Prevalence of overweight and obesity in Canadian children, 2004 to 2013: Impact of socioeconomic determinants

Celia Rodd 1,2,, Atul K Sharma 1,2,3
PMCID: PMC5804765  PMID: 29479203

Abstract

Background:

We recently reported an encouraging decline in the prevalence of overweight (OW) or obesity (OB) in Canadian children from 31% to 27% with stabilization in OB rates at ~13% using national survey data between 2004 and 2013. Although rates were lower for toddlers, girls and those of European (White) race-ethnicity, secular trends persisted after adjustment. In this follow-up study, we explored the ability of socioeconomic status to explain or modify these relationships using the same data set.

Methods:

We analyzed a decade of anthropometric data from 14,014 children aged 3 to 19 years. We explored the influence of income adequacy, education, immigration status, family type (e.g., single-parent) and geographic region by multivariable logistic regression. Data sets included Canadian Community Health Survey cycle 2.2 and Canadian Health Measures Surveys cycles 2 and 3.

Results:

Children from higher-income families fared better than their lower-income counterparts in each survey era and demonstrated a significant decline in OW/OB from 29.1% (95% confidence interval [CI]: 27.3 to 30.8) in 2004 to 2005 to 22.2% (95% CI: 19.8 to 24.6) in 2012 to 2013, P<0.001. Regression models confirmed the effects of time, age, sex, race, income, education, immigration and region. Although single-parent families did less well in univariate analyses, this effect vanished after adjustment for other socioeconomic status variables, such as income and education. Regional variations persisted, with lower rates of OB and OW/OB in British Columbia and higher rates in Atlantic Canada.

Conclusions:

These results confirm that progress is possible against this important public health challenge, underline the need to better understand sociodemographic risk factors and identify groups at higher risk for possible interventions.

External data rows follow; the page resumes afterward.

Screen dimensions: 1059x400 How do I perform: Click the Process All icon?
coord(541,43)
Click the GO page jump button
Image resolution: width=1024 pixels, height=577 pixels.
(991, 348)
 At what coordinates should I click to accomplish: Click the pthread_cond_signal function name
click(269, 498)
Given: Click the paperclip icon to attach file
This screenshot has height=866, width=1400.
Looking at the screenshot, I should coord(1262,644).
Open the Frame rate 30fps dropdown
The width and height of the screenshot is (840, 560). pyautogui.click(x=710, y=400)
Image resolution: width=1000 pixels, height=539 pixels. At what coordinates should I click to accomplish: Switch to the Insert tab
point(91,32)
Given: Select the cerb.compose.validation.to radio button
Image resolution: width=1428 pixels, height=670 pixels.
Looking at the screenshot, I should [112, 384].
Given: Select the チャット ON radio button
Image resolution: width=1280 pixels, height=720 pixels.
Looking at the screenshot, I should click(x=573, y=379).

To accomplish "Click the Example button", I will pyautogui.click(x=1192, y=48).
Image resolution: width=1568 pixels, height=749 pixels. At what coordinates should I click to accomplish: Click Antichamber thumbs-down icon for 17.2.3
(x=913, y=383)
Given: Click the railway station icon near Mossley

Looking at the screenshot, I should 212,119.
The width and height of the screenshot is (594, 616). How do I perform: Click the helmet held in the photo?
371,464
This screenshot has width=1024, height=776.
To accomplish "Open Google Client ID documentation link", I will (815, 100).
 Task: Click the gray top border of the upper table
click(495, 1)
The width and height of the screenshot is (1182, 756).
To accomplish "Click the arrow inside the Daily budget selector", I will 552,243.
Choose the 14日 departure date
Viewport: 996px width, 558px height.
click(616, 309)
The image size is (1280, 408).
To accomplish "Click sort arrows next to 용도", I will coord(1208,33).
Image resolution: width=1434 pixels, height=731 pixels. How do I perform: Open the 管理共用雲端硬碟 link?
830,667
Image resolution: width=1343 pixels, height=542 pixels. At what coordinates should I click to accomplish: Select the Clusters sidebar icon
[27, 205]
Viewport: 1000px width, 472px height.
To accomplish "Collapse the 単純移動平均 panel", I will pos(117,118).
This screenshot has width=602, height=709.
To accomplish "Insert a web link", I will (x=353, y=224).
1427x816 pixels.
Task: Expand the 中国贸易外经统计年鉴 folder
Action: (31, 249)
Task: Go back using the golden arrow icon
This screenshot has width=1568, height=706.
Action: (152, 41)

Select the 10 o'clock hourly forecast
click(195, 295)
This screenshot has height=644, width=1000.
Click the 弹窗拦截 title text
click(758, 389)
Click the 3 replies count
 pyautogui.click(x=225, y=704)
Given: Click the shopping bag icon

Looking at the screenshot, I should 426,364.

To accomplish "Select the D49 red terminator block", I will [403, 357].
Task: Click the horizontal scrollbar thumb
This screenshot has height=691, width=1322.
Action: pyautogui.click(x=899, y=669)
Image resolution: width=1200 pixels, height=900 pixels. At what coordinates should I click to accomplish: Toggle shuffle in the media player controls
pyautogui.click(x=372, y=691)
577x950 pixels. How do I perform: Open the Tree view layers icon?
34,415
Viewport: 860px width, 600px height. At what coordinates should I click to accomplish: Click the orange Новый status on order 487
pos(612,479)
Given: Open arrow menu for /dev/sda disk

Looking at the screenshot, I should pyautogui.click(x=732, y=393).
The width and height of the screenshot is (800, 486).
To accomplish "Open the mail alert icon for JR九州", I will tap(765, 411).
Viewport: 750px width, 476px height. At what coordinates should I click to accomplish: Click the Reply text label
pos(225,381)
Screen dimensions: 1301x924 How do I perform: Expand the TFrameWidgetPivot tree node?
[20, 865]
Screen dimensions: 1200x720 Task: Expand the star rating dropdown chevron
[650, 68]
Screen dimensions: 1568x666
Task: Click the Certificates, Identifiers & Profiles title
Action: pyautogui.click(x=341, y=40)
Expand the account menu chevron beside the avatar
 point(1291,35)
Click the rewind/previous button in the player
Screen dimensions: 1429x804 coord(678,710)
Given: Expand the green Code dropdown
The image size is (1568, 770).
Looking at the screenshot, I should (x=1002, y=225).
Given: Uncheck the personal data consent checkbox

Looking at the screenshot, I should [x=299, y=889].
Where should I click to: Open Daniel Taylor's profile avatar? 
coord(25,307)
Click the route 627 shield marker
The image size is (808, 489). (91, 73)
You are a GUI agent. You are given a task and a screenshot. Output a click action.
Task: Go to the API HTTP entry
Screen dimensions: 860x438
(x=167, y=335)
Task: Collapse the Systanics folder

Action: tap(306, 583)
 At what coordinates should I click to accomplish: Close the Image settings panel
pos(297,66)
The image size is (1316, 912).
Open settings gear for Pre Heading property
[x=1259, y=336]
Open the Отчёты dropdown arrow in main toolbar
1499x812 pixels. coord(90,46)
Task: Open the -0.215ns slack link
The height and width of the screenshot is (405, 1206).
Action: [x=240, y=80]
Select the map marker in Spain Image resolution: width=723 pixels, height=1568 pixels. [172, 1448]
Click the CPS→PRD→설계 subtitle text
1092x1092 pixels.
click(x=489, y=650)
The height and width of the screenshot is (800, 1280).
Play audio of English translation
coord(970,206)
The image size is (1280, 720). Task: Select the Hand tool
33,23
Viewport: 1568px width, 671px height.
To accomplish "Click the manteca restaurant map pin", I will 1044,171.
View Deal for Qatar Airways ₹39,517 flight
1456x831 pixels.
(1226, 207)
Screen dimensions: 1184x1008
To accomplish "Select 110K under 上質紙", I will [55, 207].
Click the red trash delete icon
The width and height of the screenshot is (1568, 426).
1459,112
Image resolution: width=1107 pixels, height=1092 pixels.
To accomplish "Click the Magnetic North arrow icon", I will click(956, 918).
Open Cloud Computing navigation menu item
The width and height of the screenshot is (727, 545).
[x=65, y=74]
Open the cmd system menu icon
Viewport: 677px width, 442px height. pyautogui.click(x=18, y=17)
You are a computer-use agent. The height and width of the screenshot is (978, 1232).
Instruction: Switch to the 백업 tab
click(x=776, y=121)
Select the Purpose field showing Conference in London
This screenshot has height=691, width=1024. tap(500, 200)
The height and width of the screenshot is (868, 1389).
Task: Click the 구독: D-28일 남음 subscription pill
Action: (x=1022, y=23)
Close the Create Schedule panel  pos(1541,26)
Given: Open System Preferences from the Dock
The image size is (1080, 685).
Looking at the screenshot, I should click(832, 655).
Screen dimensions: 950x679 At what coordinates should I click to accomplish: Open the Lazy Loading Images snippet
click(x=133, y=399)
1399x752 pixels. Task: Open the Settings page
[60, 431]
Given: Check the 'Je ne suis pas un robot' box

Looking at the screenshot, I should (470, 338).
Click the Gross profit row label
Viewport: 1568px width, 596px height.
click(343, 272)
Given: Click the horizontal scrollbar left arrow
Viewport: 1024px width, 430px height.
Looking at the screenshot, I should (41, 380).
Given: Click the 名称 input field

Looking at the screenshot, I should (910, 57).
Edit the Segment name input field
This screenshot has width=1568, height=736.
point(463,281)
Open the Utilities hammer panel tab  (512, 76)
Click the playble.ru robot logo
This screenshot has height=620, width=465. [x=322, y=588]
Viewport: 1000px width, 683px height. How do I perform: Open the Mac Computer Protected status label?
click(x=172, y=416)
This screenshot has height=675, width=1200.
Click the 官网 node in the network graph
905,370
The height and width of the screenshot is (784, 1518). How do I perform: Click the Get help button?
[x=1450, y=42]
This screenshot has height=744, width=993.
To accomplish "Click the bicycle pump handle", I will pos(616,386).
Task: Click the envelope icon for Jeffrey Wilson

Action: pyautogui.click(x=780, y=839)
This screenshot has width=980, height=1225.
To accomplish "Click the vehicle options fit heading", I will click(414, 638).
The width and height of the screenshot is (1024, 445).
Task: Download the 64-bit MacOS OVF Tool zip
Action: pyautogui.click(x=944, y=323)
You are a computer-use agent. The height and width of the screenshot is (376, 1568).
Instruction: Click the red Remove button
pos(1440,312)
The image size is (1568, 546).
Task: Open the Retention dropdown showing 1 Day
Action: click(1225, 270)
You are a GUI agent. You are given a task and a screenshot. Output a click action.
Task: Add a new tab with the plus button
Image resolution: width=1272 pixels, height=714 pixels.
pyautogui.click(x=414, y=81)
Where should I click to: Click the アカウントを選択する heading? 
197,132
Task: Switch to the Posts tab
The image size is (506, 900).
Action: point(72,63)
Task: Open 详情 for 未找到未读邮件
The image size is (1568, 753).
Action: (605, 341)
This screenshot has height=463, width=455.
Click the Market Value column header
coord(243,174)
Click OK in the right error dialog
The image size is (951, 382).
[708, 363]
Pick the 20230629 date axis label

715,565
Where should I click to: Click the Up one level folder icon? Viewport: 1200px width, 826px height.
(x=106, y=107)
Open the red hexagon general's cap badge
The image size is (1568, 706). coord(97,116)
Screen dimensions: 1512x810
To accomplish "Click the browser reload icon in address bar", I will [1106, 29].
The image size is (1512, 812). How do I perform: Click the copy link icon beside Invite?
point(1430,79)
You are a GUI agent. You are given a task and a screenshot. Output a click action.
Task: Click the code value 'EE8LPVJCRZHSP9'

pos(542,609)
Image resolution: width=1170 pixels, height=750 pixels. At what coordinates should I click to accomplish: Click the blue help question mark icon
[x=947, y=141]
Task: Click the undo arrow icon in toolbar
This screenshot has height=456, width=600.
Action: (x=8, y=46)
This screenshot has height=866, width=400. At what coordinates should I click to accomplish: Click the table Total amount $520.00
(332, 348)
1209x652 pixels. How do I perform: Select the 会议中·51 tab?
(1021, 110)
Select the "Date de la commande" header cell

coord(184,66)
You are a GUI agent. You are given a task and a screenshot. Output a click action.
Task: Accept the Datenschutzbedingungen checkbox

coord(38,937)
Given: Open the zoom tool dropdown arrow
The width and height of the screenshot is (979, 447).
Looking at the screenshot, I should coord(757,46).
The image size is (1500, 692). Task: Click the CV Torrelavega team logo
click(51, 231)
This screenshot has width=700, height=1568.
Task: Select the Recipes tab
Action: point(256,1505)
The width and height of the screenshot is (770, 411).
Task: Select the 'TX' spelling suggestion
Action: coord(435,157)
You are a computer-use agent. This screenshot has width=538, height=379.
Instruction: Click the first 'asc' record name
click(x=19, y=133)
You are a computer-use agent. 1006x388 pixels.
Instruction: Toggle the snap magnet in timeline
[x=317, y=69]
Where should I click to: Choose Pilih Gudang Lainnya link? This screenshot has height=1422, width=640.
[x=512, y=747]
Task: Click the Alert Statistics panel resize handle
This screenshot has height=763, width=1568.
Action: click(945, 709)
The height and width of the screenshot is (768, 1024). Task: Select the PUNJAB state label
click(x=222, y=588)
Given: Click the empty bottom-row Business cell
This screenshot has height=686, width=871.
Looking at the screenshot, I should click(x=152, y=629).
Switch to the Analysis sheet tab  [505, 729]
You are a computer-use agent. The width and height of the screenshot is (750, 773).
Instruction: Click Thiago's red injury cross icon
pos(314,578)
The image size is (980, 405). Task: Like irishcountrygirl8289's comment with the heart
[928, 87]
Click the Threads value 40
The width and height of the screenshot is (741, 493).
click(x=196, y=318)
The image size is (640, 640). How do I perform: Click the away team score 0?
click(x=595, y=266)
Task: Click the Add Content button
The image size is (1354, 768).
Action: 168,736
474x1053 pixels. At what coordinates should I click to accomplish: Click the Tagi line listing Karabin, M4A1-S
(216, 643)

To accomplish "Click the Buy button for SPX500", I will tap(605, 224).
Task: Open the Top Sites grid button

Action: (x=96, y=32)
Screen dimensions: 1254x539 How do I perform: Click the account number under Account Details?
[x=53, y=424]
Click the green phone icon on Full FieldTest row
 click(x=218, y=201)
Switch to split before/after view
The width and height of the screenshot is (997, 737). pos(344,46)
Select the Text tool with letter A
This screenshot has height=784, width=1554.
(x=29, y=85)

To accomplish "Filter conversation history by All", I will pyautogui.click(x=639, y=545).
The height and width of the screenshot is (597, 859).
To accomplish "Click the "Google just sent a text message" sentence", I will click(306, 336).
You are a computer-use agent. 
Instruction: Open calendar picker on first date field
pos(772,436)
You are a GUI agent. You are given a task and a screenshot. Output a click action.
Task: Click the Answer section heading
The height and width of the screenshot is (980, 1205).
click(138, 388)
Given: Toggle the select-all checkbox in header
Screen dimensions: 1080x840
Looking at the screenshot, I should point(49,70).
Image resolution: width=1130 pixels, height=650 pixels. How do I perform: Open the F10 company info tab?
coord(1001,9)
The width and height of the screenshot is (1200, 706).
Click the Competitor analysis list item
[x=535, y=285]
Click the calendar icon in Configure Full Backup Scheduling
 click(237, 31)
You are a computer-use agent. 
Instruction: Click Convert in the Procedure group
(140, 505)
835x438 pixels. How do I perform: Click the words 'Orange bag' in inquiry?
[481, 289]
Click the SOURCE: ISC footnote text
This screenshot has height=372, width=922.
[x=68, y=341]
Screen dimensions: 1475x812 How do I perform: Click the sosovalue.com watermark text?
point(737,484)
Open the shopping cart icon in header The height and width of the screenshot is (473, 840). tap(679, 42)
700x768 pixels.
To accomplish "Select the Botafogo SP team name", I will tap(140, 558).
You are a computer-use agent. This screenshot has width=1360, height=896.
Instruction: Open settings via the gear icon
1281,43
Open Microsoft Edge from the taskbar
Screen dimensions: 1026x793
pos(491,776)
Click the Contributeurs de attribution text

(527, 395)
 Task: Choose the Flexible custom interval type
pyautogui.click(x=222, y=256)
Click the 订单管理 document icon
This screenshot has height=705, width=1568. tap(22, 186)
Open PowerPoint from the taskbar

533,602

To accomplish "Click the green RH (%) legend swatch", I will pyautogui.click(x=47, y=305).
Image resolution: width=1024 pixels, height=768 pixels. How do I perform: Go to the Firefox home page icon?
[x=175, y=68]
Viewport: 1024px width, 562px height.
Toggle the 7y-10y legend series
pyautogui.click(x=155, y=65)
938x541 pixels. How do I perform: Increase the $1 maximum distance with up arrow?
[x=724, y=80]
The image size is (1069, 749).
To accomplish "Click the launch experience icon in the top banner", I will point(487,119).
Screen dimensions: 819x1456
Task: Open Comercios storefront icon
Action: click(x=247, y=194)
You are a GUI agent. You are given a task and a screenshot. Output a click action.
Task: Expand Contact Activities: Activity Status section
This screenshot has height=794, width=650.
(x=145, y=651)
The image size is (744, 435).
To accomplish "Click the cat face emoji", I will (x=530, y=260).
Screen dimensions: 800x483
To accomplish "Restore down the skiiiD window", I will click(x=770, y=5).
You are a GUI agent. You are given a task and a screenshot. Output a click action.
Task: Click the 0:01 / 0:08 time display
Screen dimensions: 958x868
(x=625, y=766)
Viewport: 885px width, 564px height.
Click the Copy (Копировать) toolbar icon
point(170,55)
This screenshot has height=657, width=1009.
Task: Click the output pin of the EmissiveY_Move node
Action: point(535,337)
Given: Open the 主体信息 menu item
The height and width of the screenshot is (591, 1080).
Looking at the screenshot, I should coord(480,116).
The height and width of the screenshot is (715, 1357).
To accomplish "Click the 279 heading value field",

Keywords: Obesity, Overweight, Socioeconomic status


Although lack of progress against high rates of obesity (OB) and overweight (OW) is a global concern (1), we recently analyzed a decade of growth in 14,014 Canadian children aged 3 to 19 years and reported a 15% decline in the prevalence of ‘OW or OB’ (OW/OB). OW or OB was 30.7% (29.7% to 31.6%) in 2004 and declined to 27.0% (25.3% to 28.7%, P<0.001) in 2013, with stabilization in OB rates at ~13% (2). The data were derived from three national surveys between 2004 and 2013. As detailed in the Methods section, OB for children aged 5 to 19 years refers to body mass index (BMI=weight/height2) above the 97th percentile (%) for age and sex. In toddlers (≤5 years), the corresponding cut-point is > 99.9%. Similarly, OW refers to BMI>85% and ≤97% (5 to 19 years) or > 97 and ≤99.9% (≤5 years). The combined designation of ‘overweight or obesity’ (OW/OB) pools these categories to identify children outside the healthy range, who experience a graded risk (3).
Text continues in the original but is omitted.